Nimibutr's new film, Jan Dara (which world-premiered at Toronto last week) may be the cagiest exploitation of this new marketing trend yet to come. Based on a highly regarded erotic novel of the 1960s, Jan Dara's loaded with sumptuous set design, modernist anomie, and a lesbian sex scene calculated to provoke Thai film censors, generate media clamor, and entice foreign audiences hungry for all things Thai, spicy, and nude. With Iron Ladies—director Yongyoot Thongkongtoon's smart-mouthed hit comedy about a real-life team of gay and transvestite volleyball champions, now the first Thai film to open commercially in a U.S. theater—and the Anthology Film Archives set to give Apichatpong Weerasethakul's disarming documentary Mysterious Object at Noon a weeklong run in November, the Thai film renaissance is well under way.

Not that any of this is news to Prince Chatri. A film student at the University of Southern California in the 1970s, Chatri comes from a long line of internationally inclined filmmakers: His grandfather assisted American directors Merian C. Cooper and Ernest Schoedsack with the first Thai-Hollywood coproduction, Chang, back in 1927, five years before they completed the original King Kong. Despite his continuing anonymity in most North American film circles, the prince's films have been playing at festivals and in theaters throughout Europe and Asia since the beginning of his 30-year career. If international audiences don't embrace Suriyothai's three-hour avalanche of stampeding elephants, Portuguese mercenaries, Thai pop singers and screen stars, and microscopically detailed period fashions and historical intrigue, no one can blame the director for not making every effort to reach out to the rest of the world.

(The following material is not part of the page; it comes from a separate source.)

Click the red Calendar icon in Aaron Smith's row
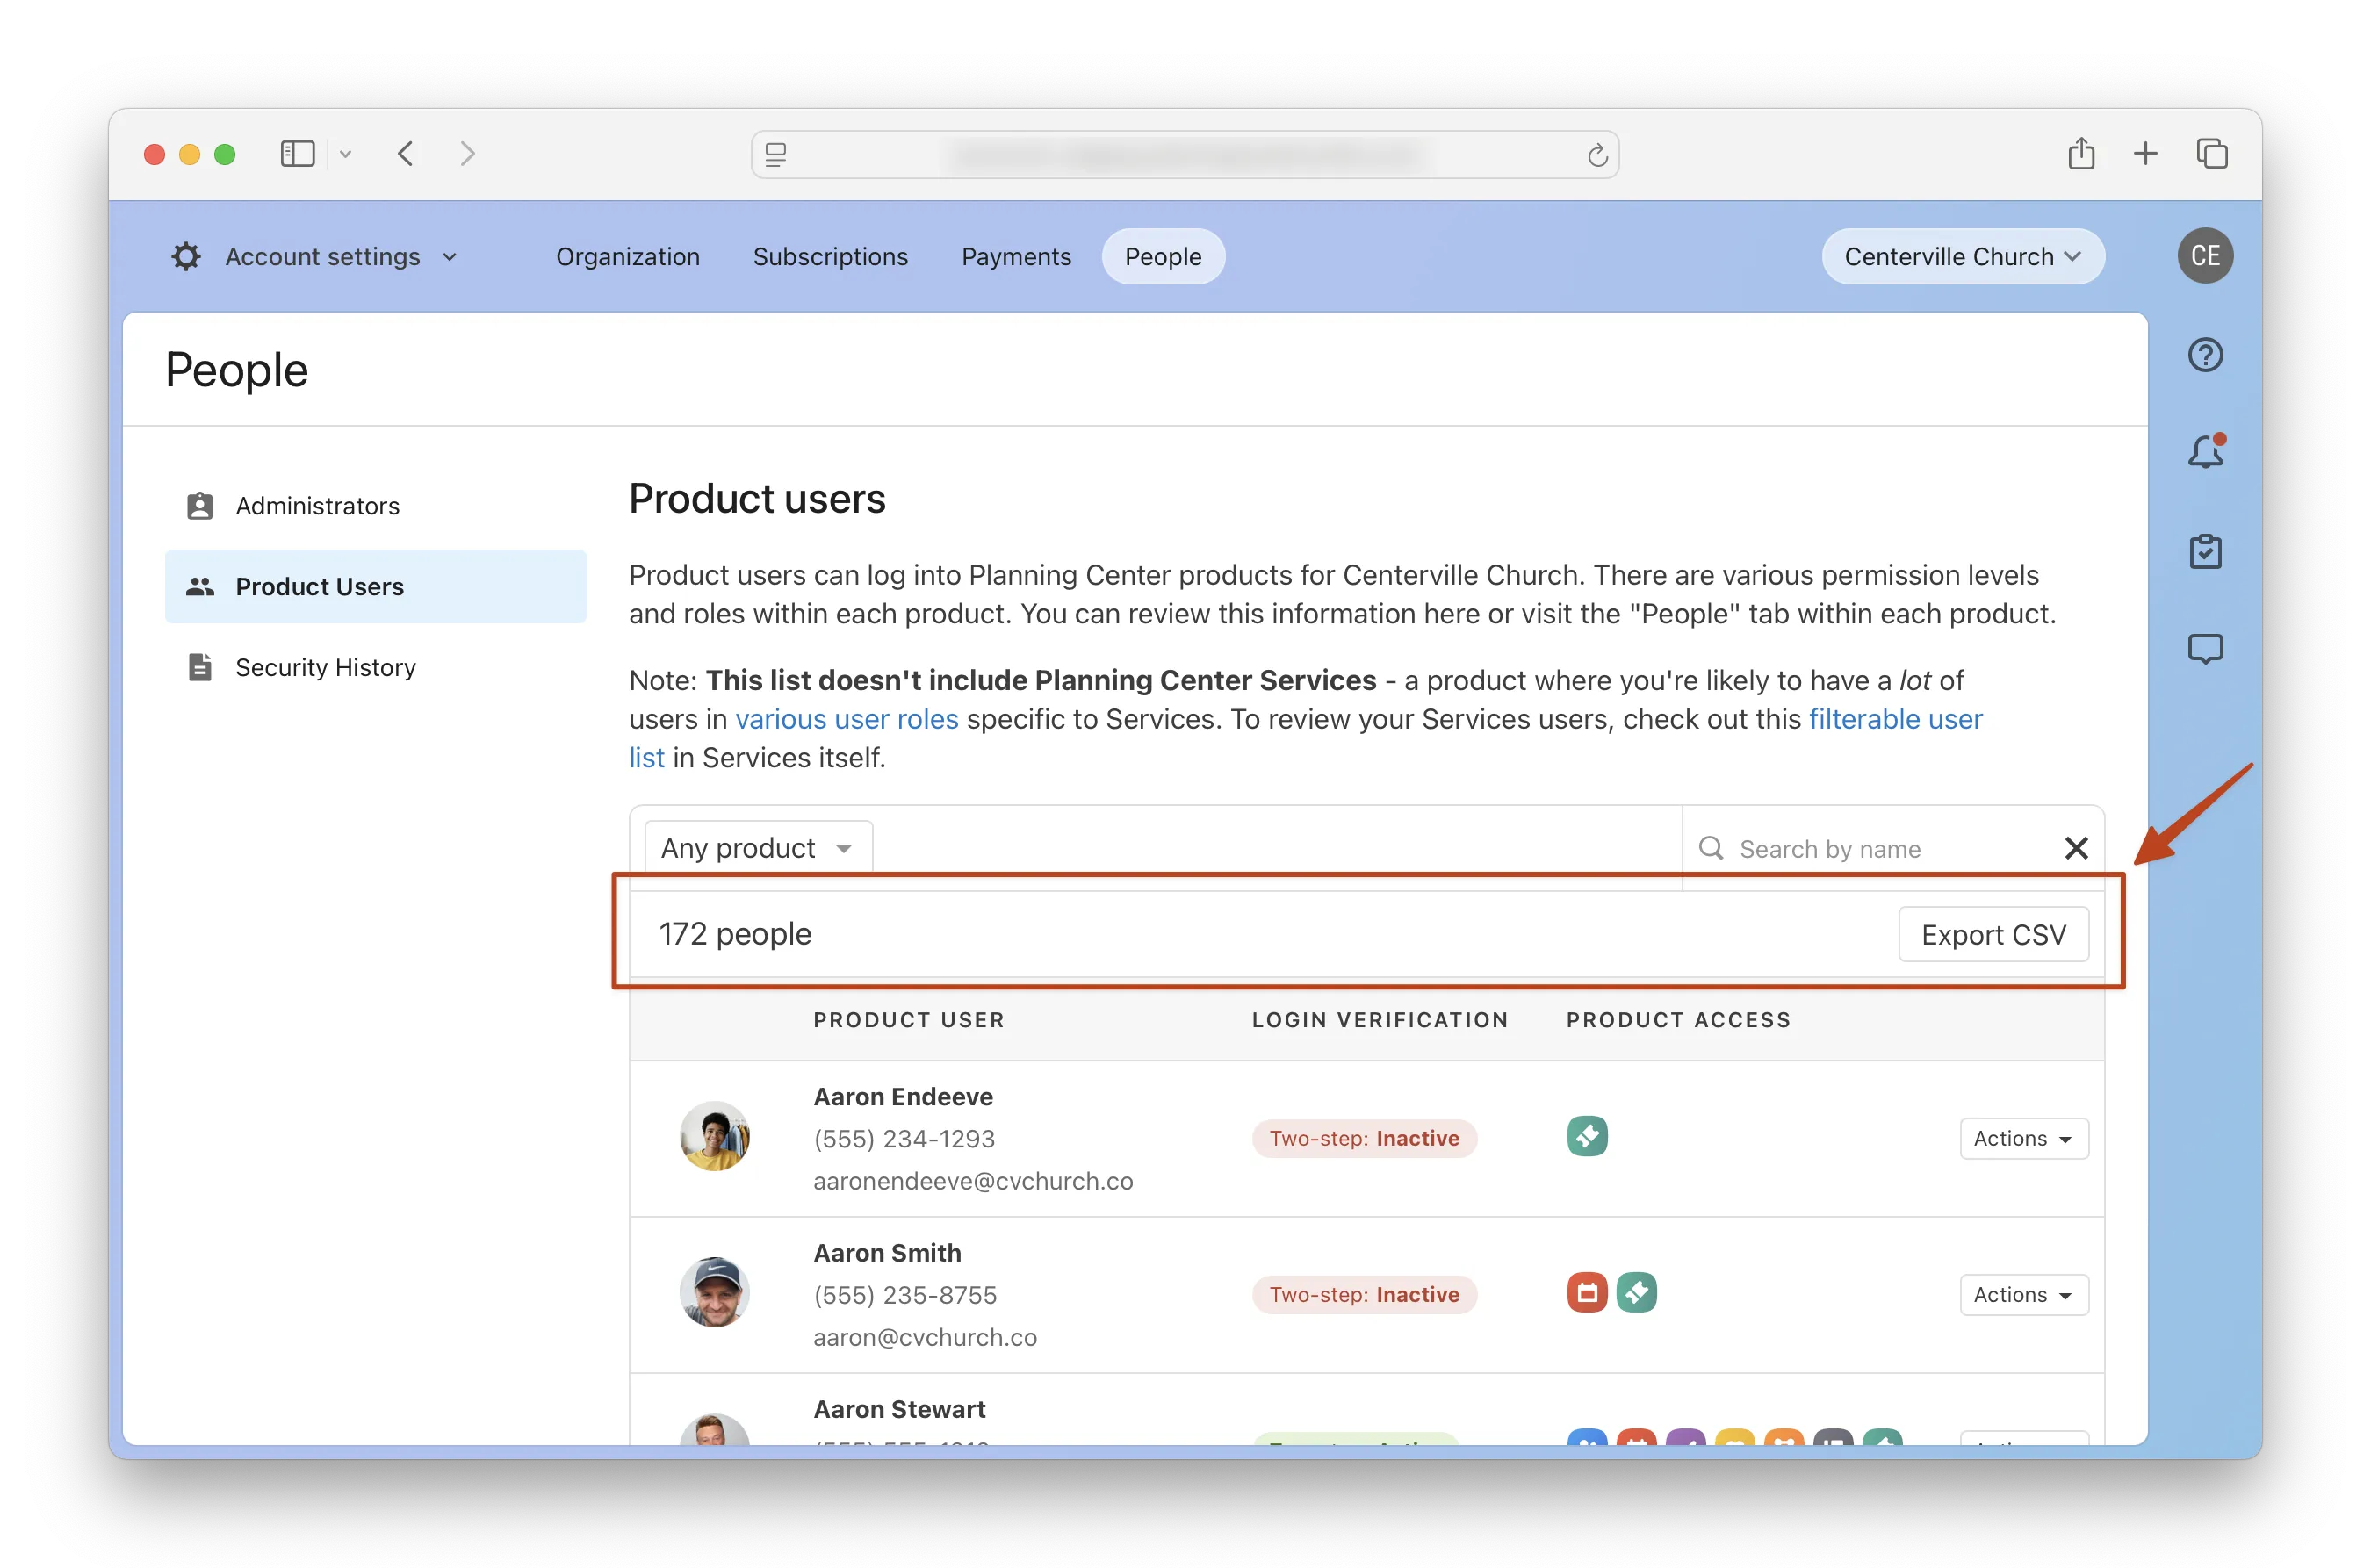Image resolution: width=2371 pixels, height=1568 pixels. (x=1587, y=1292)
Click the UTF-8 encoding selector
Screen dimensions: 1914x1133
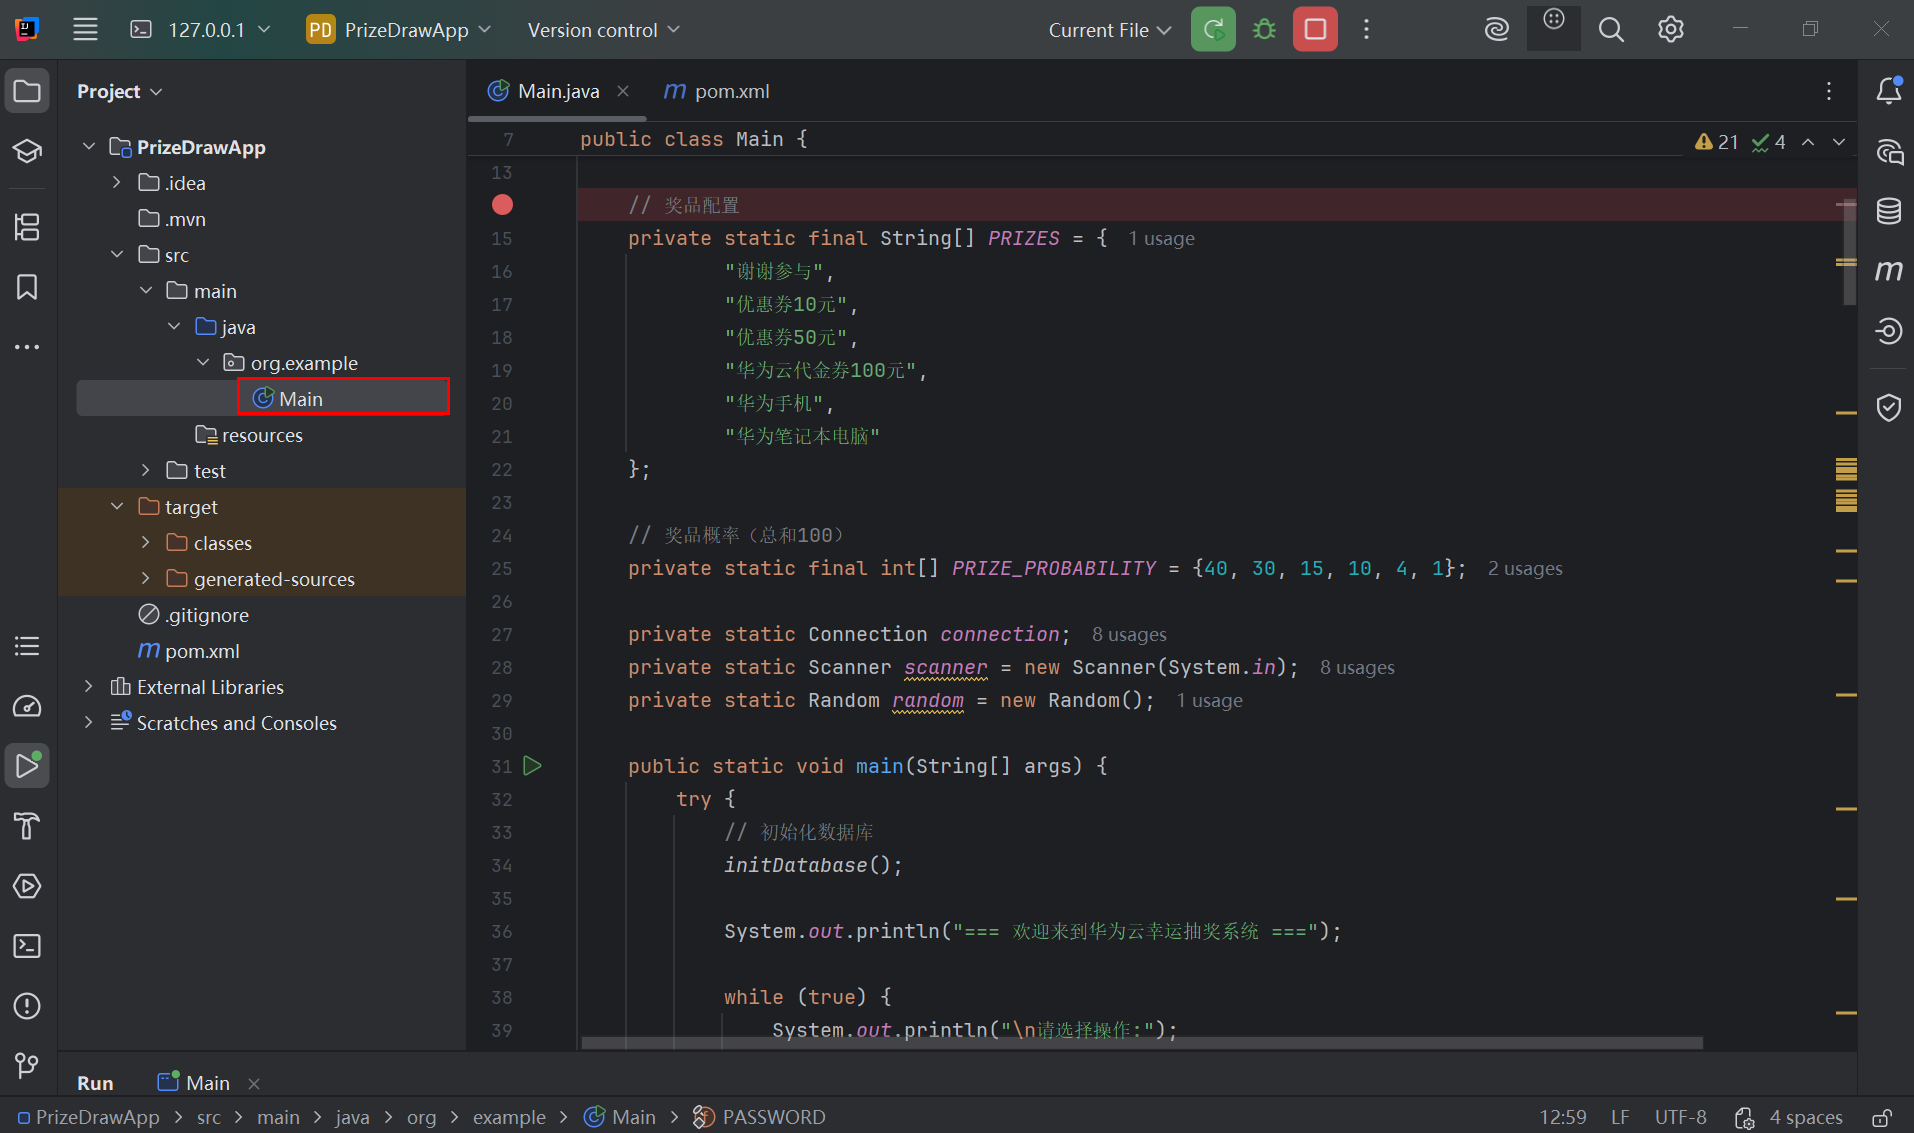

After all, that mixing studio masquerading as a rustic barn where Prince Chatri, his wife (Kamala Setthee, the film's producer), and his daughter (editor Pattamanadda Yukol) are finishing up the Suriyothai sound mix isn't even in Thailand. It's in Napa Valley, California, just up the private dirt road from the sign that reads "Francis Ford Coppola welcomes your visit to Neibaum-Coppola"—the vineyard behind which American Zoetrope's high-tech audio production facility sits quietly nestled amid chickens, goats, and bees. Tonight, upstairs in that barn, Suriyothai will have its first screening anywhere, and just before it does, precisely on cue, a top acquisitions exec from Miramax will be parking her car in the yard.